What needs to be done ▸
Give each line of the material below as a string in a JSON list, one string per line and no blank lines. Leave the pictures out.

begin Data for this exercise

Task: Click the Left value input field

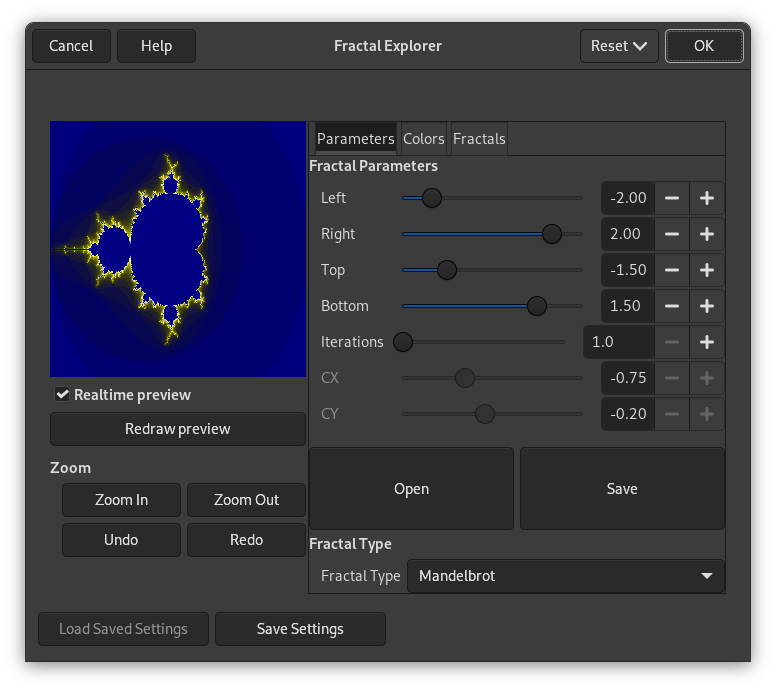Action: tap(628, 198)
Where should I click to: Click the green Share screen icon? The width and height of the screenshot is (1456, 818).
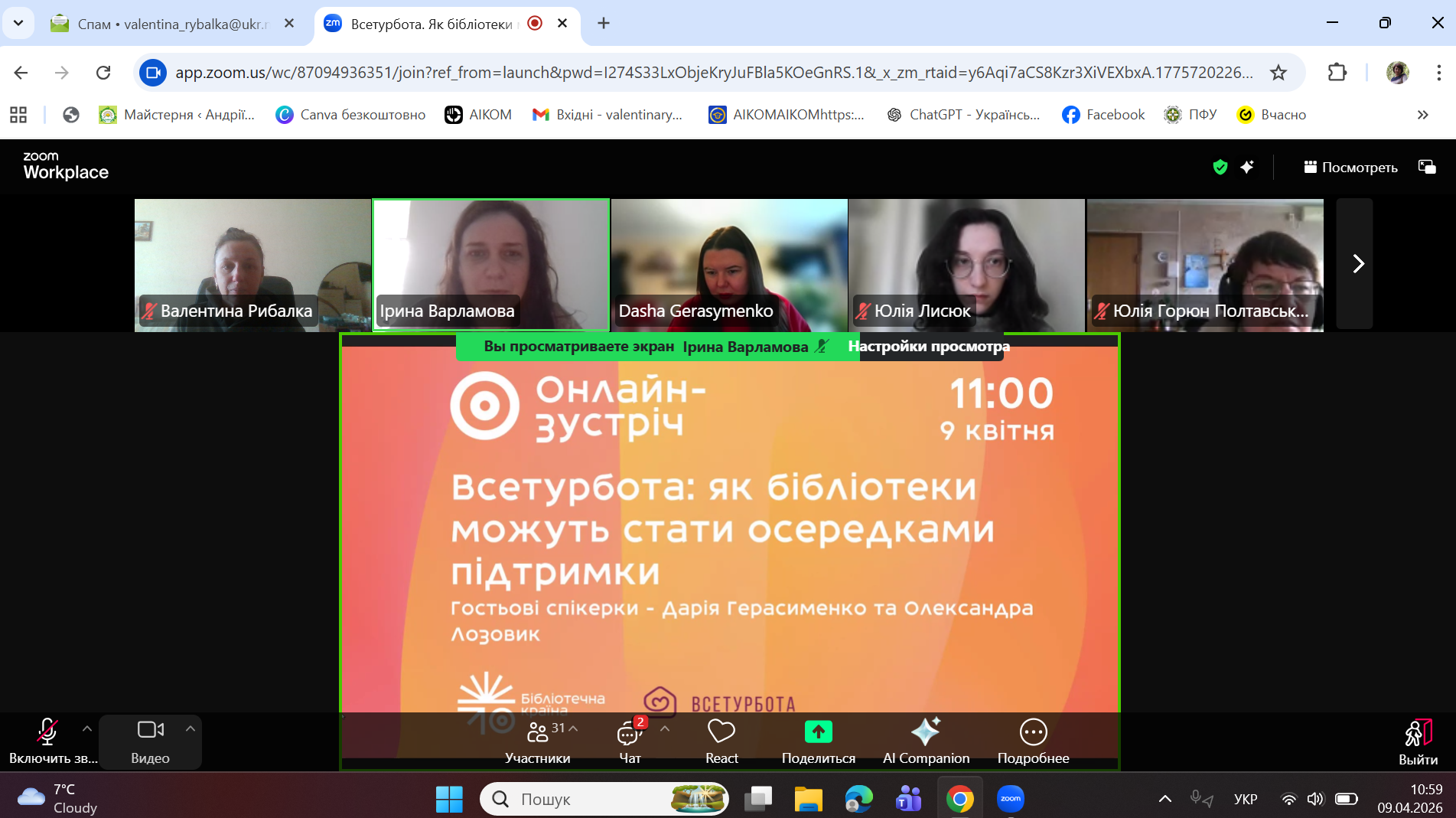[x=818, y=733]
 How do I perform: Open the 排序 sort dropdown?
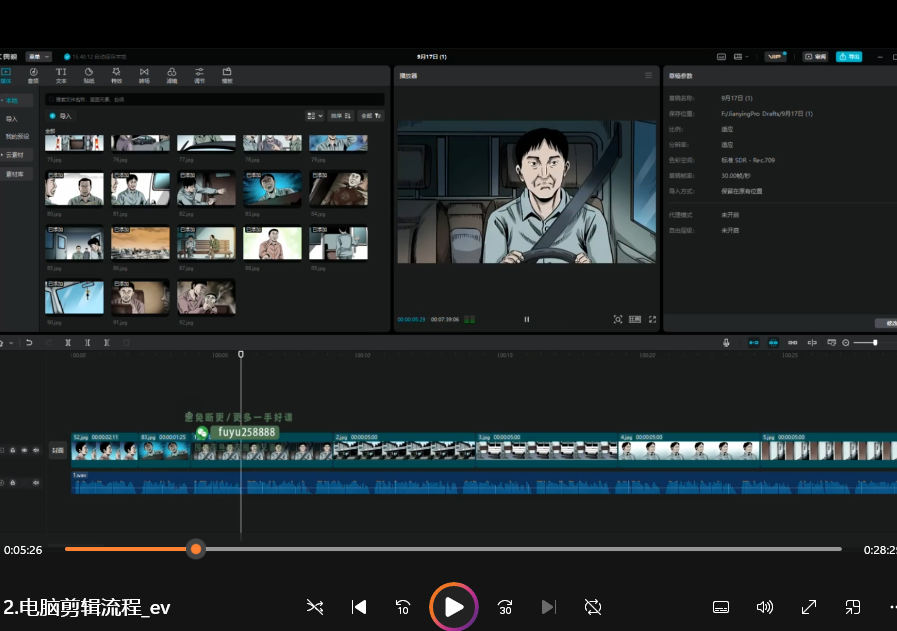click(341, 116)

end Data for this exercise

Result ▸
[
  "Task: Click the Left value input field",
  "Action: tap(628, 198)",
  "Where should I click to: Click the green Share screen icon? The width and height of the screenshot is (1456, 818).",
  "[x=818, y=733]",
  " How do I perform: Open the 排序 sort dropdown?",
  "click(341, 116)"
]